### SOURCE ###

Search code examples
t-sqlself-reference

T-SQL Sum Since Condition Last Met


I'm trying to do a sort of running total with a variable window size. I want to sum a value from the current row to the last time another row met a condition.

Mock Data: I want a formula for the last column

ID condition_col col_to_sum running_total_since_last_true
01 TRUE 10 10
02 FALSE 8 18
03 FALSE 12 30
04 TRUE 5 5
05 FALSE 8 13
06 FALSE 10 23
07 FALSE -2 21
08 TRUE 1 1
09 FALSE 1 2

What I have tried:

select ID
     , condition_col
     , col_to_sum
     , (
        select sum(col_to_sum) as total
          from tbl t1
         where t1.ID between tbl.ID and (select top 1 t2.ID 
                                           from tbl t2 
                                          where condition_col = TRUE 
                                       order by t2.ID))
        ) as running_total_since_last_true
  from tbl

Because of the size of the dataset and the other things going on in the query (not shown here) this resulted in the query taking several minutes to run for a few thousand rows.

Now I'm looking at using sum() over(rows between current row and (select...)

I feel like I'm on the right track, but I keep getting stuck.

I also tried lag() but I couldn't make the lag reference itself properly.

Any ideas?


Solution

  • You would be better off putting your data into groups first and then using a cumulative SUM. You can put your data into groups by using a conditional cumulative COUNT (inside a CTE):

    WITH Grps AS(
        SELECT ID,
               condition_col,
               col_to_sum,
               COUNT(CASE condition_col WHEN 'TRUE' THEN 1 END) OVER (ORDER BY ID ASC
                                                                      ROWS BETWEEN UNBOUNDED PRECEDING AND CURRENT ROW) AS Grp
        FROM (VALUES(01,'TRUE',10,10),
                    (02,'FALSE',8,18),
                    (03,'FALSE',12,30),
                    (04,'TRUE',5,5),
                    (05,'FALSE',8,13),
                    (06,'FALSE',10,23),
                    (07,'FALSE',-2,21),
                    (08,'TRUE',1,1),
                    (09,'FALSE',1,2))V(ID,condition_col,col_to_sum,running_total_since_last_true))
    SELECT ID,
           condition_col,
           col_to_sum,
           SUM(col_to_sum) OVER (PARTITION BY Grp ORDER BY ID
                                 ROWS BETWEEN UNBOUNDED PRECEDING AND CURRENT ROW) AS running_total_since_last_true
    FROM Grps;

###

Reproduce the passage of the running-total post that begins at the words "What I have" and stops after "order by t2.ID))", substituting "is_reset" for "condition_col" wherever it occurs. The lines after this point are separate material with no connection to the running-total post.

### PROVIDED DATA ###

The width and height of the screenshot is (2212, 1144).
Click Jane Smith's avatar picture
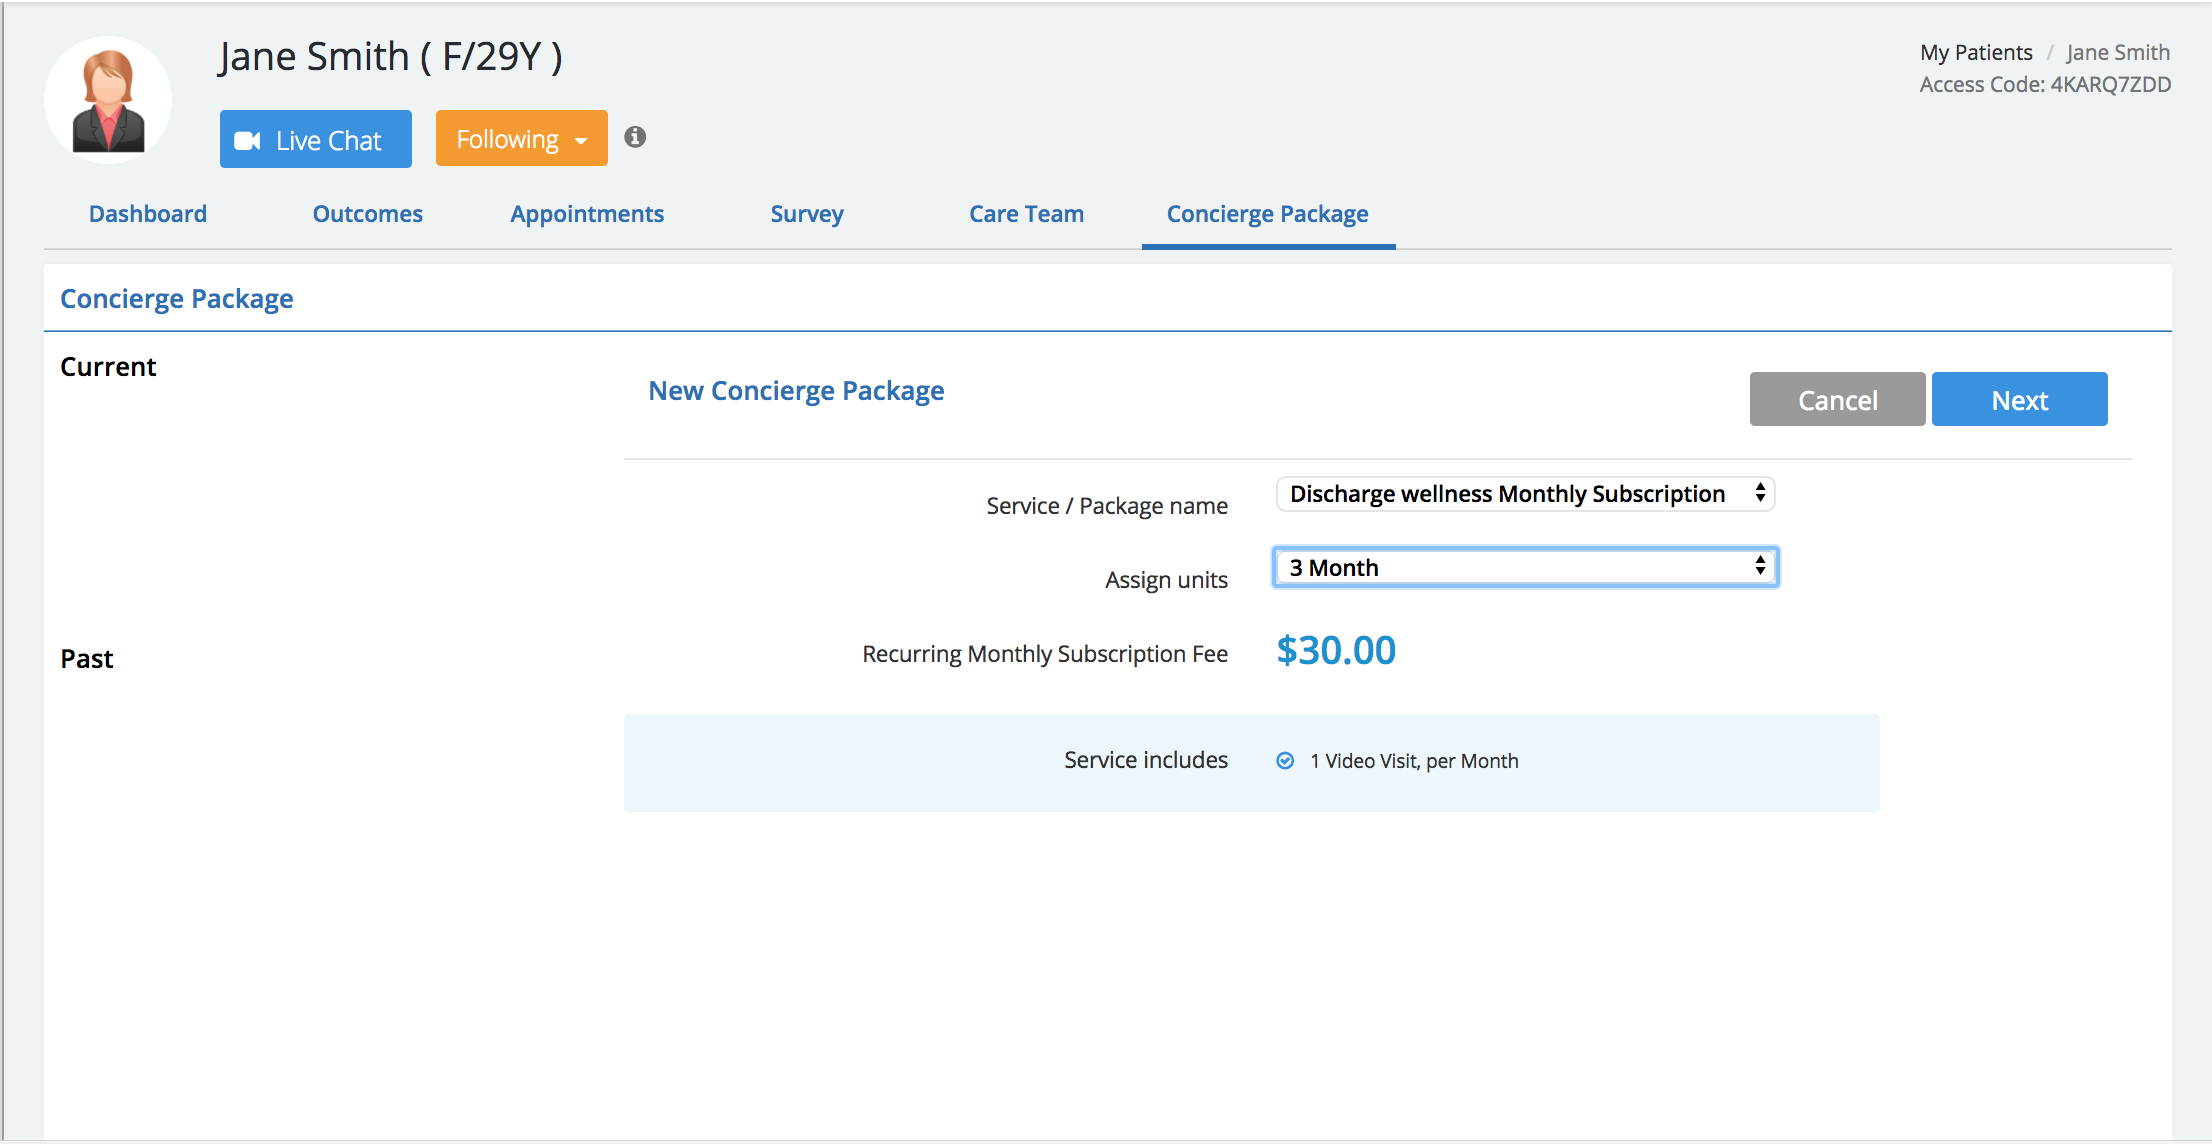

###

FULL ANSWER —
What I have tried:

select ID
     , is_reset
     , col_to_sum
     , (
        select sum(col_to_sum) as total
          from tbl t1
         where t1.ID between tbl.ID and (select top 1 t2.ID 
                                           from tbl t2 
                                          where is_reset = TRUE 
                                       order by t2.ID))